His servants would be faithful unto death. None would ever question his order of march. And if he were not successful in founding a kingdom, to be worked as a relief province for Badajos, he would never come back at all. Some day there would be found the traces of a white man’s encampment, amid tribes of natives as yet unknown—the shreds of tents, the waggonette wheels, the scattered articles of plate, and the more ordinary utensils of the white man. From beneath a spreading tree would be exhumed the bones of the leader of the party. Such would be the memorials of a pioneer and explorer, who was never known to turn back or confess himself unsuccessful.

As to the labour question, Dick Evans and his wife were indispensable now, more than ever, as the brothers had resolved not to remain in statu quo. Wilfred had determined to organise an expedition, and to take the greater part of the herd with him. In such a case it would have been suicidal to deprive themselves of Dick’s services, as, of course, he would be only too eager to make one of the party. He cheerfully submitted to a diminution of wages, stating that as long as he and the old woman had a crust of bread and a rag to their backs they would stand by the captain and the family.

‘If we could only get through the winter,’ he said, ‘I shouldn’t have no fear but we’d box about down south with the cattle till we dropped on a run for them. There’s a lot of fine country beyond the Snowy, if we’d only got a road over the mountains to it. But it’s awful rough, and the blacks would eat up a small party like ours. I don’t hardly like the thoughts of tacklin’ it. But what I’m afraid on is, that if the winter comes on dry we’ll have no cattle to take. They’re a-gettin’ desprit low now, and the lake’s as good as dried up.’

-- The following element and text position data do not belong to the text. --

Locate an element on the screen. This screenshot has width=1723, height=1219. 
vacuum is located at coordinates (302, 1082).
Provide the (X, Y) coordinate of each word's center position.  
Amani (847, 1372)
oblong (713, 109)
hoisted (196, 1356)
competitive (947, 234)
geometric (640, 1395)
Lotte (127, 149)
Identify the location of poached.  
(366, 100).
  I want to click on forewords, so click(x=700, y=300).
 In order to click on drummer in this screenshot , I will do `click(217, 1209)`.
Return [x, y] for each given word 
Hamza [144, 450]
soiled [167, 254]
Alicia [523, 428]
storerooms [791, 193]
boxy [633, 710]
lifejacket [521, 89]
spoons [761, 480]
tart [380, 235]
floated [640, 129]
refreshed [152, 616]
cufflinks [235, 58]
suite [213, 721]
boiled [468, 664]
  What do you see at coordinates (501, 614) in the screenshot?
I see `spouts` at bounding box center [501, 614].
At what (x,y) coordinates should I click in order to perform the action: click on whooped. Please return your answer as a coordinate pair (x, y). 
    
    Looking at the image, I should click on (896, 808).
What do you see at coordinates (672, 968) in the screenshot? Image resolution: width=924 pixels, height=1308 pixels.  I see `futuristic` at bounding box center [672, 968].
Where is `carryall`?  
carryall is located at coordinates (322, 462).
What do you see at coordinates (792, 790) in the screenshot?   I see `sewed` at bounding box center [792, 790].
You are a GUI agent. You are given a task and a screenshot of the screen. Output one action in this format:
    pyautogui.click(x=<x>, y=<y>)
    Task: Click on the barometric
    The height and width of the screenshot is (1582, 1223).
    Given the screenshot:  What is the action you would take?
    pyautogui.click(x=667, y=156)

The outlook was gloomy indeed when even the sanguine Dick Evans could make no better forecast. But Wilfred was the sailing-master, and it did not become him to show hesitation.

‘We must do our best, and trust in God, Dick,’ he said. ‘This is a wonderful country for changes; one may come in the right direction yet.’

As for Andrew and Jeanie, they would not hear of taking any wages until times improved. They had cast in their lot with the family, and Jeanie would stay with her mistress and the girls, who were dear to her as her own children, as long as there was a roof to shelter them.

Andrew fully recognised it as a ‘season of rebuke and blasphemy.’ He who ordered the round world had, for inscrutable reasons, brought this famine upon them. Like the children of Israel, he doubted but they would have to follow the advice given in 1 Kings xviii. 5: ‘And Ahab said to Obadiah, Go into the land, unto all fountains of water, and unto all brooks; peradventure we may find grass to save the horses and mules alive, that we lose not all the beasts.’

‘And did they?’ asked Guy.

‘Nae doot; as maist like we shall do gin we use the same means as gracious Elijah. No that I’m free to testify that I conseeder the slayin’ o’ the prophets o’ Baal a’thegither a needcessity. It wad have been mair wiselike on the pairt o’ Elijah to have disestablished their kirk and garred them lippen a’ their days to the voluntary principle. But let that flee stick to the wa’; dinna doot, laddie, that ae day the heavens will be black wi’ clouds, and there will be a great rain.’

Perhaps the one of the whole party most to be pitied was Howard Effingham. With the eagerness of a sanguine nature, he had become fixed in the idea that the prosperity with which they had commenced was to be continuous. Inspired with that belief he had, as we have seen, commenced to indulge himself with the reproduction, on a small scale, of the pleasant surroundings of the old country. He had fancied that the production of cattle, cheese, butter, bacon, and cereals would go on almost automatically henceforth, with a moderate amount of exertion on Wilfred’s part and of supervision on his own. It was not in his nature to be absorbed in the money-making part of their life; but in the acclimatisation of birds, beasts, and fishes, in the organisation of the Hunt Club, in the greyhound kennel, and in the stable his interest was unfailing, and his energy wonderful.